→ Activity: Below is a listing. Write out exactly its lines between the one holding "You are a computer-use agent. Image" and the one holding "Given: Open the 404 Discovery Status dropdown", inclusive.

→ Available data:
^^^^^^^^^^^^^^^^
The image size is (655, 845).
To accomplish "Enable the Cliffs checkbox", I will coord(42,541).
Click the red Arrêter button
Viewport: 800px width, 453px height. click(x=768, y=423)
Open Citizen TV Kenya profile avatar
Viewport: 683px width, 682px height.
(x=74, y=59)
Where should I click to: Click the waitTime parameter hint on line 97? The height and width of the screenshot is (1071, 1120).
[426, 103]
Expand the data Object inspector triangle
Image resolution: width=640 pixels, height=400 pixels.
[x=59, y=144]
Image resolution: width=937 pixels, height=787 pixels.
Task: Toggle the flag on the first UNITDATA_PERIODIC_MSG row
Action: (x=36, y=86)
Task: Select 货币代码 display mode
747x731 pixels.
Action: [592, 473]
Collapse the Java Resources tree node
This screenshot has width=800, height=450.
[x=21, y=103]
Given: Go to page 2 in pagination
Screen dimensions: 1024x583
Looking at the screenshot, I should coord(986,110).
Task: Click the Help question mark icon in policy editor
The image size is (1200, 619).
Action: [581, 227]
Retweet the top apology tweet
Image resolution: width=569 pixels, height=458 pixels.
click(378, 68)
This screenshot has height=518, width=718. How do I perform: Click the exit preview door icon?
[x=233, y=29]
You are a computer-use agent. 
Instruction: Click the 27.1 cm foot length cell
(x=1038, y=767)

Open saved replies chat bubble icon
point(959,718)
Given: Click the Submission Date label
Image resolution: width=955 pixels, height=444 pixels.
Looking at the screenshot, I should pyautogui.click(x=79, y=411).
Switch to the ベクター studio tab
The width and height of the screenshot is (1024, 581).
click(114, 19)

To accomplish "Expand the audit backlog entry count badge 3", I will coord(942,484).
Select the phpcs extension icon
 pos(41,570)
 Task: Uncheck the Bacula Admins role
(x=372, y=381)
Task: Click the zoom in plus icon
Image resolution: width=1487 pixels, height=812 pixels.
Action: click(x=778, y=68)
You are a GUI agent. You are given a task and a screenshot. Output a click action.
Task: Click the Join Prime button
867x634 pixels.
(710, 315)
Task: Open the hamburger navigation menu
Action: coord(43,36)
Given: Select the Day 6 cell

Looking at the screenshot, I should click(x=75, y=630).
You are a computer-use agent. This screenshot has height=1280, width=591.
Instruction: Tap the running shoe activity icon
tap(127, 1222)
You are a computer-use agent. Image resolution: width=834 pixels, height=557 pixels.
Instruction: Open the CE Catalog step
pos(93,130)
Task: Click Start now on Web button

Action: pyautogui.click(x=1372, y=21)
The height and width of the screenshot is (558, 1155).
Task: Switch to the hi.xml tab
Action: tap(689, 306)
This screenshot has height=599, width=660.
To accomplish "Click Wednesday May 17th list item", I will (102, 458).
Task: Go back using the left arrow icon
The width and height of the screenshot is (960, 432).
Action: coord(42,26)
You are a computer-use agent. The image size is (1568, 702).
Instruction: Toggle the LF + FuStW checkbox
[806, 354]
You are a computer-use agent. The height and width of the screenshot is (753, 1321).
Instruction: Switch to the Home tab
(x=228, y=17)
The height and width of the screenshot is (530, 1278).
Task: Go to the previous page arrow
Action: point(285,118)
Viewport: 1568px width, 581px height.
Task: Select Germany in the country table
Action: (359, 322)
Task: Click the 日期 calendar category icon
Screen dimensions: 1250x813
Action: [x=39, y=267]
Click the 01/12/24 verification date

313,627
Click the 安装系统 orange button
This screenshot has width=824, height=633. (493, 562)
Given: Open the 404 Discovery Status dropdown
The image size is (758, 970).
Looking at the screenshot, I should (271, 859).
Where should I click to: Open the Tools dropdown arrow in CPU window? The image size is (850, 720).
^^^^^^^^^^^^^^^^
→ Answer to this exercise:
You are a computer-use agent. Image resolution: width=834 pixels, height=557 pixels.
Instruction: Open the CE Catalog step
pos(93,130)
Task: Click Start now on Web button

Action: pyautogui.click(x=1372, y=21)
The height and width of the screenshot is (558, 1155).
Task: Switch to the hi.xml tab
Action: tap(689, 306)
This screenshot has height=599, width=660.
To accomplish "Click Wednesday May 17th list item", I will (102, 458).
Task: Go back using the left arrow icon
The width and height of the screenshot is (960, 432).
Action: coord(42,26)
You are a computer-use agent. The image size is (1568, 702).
Instruction: Toggle the LF + FuStW checkbox
[806, 354]
You are a computer-use agent. The height and width of the screenshot is (753, 1321).
Instruction: Switch to the Home tab
(x=228, y=17)
The height and width of the screenshot is (530, 1278).
Task: Go to the previous page arrow
Action: point(285,118)
Viewport: 1568px width, 581px height.
Task: Select Germany in the country table
Action: (359, 322)
Task: Click the 日期 calendar category icon
Screen dimensions: 1250x813
Action: [x=39, y=267]
Click the 01/12/24 verification date

313,627
Click the 安装系统 orange button
This screenshot has width=824, height=633. (493, 562)
Given: Open the 404 Discovery Status dropdown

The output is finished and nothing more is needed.